• TASK INPUTS:
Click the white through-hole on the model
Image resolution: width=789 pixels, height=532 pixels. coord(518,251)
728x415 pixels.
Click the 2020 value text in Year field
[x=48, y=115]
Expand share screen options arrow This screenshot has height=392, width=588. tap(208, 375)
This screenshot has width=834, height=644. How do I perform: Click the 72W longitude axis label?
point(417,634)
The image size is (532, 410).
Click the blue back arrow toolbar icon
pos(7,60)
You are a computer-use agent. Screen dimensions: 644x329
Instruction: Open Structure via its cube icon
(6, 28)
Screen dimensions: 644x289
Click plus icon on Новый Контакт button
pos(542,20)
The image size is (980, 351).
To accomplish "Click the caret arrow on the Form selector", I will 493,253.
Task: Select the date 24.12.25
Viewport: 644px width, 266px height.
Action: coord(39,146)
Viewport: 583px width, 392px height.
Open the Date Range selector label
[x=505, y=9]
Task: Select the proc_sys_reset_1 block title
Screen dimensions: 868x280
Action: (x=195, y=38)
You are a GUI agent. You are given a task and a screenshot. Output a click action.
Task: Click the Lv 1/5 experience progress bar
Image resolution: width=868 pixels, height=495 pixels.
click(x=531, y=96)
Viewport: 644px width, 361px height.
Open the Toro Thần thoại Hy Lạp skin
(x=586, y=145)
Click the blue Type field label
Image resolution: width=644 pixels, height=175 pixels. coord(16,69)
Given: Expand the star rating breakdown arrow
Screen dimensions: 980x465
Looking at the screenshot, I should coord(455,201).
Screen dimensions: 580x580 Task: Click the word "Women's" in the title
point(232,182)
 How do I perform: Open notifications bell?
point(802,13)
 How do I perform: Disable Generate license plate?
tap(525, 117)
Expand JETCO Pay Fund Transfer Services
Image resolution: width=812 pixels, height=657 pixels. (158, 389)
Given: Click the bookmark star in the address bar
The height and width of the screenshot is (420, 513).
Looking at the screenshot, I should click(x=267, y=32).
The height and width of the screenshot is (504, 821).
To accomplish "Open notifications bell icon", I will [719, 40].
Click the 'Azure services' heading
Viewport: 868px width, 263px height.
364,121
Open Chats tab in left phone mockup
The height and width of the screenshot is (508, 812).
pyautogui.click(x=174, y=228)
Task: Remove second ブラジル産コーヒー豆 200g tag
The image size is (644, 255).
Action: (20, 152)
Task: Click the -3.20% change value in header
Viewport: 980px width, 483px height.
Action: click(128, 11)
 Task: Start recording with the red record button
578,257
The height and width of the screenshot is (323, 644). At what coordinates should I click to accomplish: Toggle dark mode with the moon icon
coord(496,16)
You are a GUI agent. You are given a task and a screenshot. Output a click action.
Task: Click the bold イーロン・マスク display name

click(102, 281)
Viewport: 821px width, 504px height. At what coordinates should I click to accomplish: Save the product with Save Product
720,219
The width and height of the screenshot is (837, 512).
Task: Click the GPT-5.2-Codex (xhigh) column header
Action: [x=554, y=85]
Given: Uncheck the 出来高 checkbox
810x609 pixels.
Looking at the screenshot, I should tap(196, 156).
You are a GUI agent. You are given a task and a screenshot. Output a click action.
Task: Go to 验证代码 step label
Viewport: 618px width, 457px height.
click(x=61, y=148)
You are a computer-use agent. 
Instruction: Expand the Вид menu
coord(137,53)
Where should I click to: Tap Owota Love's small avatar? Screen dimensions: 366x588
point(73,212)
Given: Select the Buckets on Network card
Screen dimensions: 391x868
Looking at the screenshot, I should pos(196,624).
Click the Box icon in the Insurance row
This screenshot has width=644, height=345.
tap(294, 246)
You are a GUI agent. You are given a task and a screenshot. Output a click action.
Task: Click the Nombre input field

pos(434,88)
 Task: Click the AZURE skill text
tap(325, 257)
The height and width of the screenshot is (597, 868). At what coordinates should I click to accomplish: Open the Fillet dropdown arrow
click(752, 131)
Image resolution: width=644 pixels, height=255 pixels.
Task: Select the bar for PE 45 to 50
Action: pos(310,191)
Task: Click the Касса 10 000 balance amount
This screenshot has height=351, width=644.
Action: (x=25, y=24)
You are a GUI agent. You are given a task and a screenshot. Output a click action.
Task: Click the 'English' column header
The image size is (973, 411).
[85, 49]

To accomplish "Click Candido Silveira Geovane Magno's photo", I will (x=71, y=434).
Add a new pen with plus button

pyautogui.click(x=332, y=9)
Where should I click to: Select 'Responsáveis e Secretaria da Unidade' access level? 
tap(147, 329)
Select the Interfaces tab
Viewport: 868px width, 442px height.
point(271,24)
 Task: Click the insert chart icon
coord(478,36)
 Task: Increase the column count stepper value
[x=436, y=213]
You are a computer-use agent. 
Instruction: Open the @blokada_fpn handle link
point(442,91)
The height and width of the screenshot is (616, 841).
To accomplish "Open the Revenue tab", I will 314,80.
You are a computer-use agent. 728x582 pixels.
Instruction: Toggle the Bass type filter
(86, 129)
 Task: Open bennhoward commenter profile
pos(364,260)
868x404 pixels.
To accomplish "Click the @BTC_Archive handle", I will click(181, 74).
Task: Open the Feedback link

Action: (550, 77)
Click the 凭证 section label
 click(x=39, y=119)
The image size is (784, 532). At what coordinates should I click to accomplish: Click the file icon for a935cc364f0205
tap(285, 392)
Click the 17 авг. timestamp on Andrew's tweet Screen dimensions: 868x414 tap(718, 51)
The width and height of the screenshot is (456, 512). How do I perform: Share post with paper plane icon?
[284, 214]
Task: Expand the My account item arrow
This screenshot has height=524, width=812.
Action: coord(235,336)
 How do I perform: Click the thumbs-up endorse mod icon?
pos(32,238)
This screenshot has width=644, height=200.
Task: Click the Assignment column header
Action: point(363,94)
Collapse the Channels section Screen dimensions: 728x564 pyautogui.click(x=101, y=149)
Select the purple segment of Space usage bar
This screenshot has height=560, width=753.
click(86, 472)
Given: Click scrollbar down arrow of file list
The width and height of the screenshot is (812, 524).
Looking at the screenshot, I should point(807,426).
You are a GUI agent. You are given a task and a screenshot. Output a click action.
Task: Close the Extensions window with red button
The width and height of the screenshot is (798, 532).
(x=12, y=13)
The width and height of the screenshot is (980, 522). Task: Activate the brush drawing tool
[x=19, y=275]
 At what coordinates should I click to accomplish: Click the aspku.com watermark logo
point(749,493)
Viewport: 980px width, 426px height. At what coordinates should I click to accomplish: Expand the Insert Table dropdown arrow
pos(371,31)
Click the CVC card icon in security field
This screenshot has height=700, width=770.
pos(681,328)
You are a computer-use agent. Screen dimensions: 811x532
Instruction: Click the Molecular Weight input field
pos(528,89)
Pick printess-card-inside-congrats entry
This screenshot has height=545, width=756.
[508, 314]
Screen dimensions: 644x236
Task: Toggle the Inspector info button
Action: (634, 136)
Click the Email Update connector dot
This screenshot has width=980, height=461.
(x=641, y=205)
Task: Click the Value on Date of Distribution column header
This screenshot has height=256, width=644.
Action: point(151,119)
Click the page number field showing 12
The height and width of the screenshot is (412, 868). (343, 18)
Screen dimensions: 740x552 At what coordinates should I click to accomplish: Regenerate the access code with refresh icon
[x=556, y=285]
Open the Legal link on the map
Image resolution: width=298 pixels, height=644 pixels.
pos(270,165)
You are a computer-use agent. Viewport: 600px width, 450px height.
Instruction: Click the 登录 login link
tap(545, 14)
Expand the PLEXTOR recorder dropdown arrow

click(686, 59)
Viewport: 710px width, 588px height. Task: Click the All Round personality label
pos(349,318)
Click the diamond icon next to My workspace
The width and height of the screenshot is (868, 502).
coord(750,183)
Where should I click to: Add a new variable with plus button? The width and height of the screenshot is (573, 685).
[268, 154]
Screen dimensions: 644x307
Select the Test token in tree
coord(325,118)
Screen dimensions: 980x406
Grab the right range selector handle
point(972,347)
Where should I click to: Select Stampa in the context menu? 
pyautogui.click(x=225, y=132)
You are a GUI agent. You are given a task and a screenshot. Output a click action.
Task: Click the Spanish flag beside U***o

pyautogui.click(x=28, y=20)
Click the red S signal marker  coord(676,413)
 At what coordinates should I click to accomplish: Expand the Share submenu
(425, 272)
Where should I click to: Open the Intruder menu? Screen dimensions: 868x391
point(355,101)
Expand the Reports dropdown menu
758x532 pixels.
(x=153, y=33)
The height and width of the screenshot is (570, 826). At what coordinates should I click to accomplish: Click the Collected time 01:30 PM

• TASK TO CARRY OUT: The required output is the exact run of lines from the beginning of the records to the line with "The image size is (980, 351).", that line included.

• RESPONSE TO THE TASK:
Click the white through-hole on the model
Image resolution: width=789 pixels, height=532 pixels. coord(518,251)
728x415 pixels.
Click the 2020 value text in Year field
[x=48, y=115]
Expand share screen options arrow This screenshot has height=392, width=588. tap(208, 375)
This screenshot has width=834, height=644. How do I perform: Click the 72W longitude axis label?
point(417,634)
The image size is (532, 410).
Click the blue back arrow toolbar icon
pos(7,60)
You are a computer-use agent. Screen dimensions: 644x329
Instruction: Open Structure via its cube icon
(6, 28)
Screen dimensions: 644x289
Click plus icon on Новый Контакт button
pos(542,20)
The image size is (980, 351).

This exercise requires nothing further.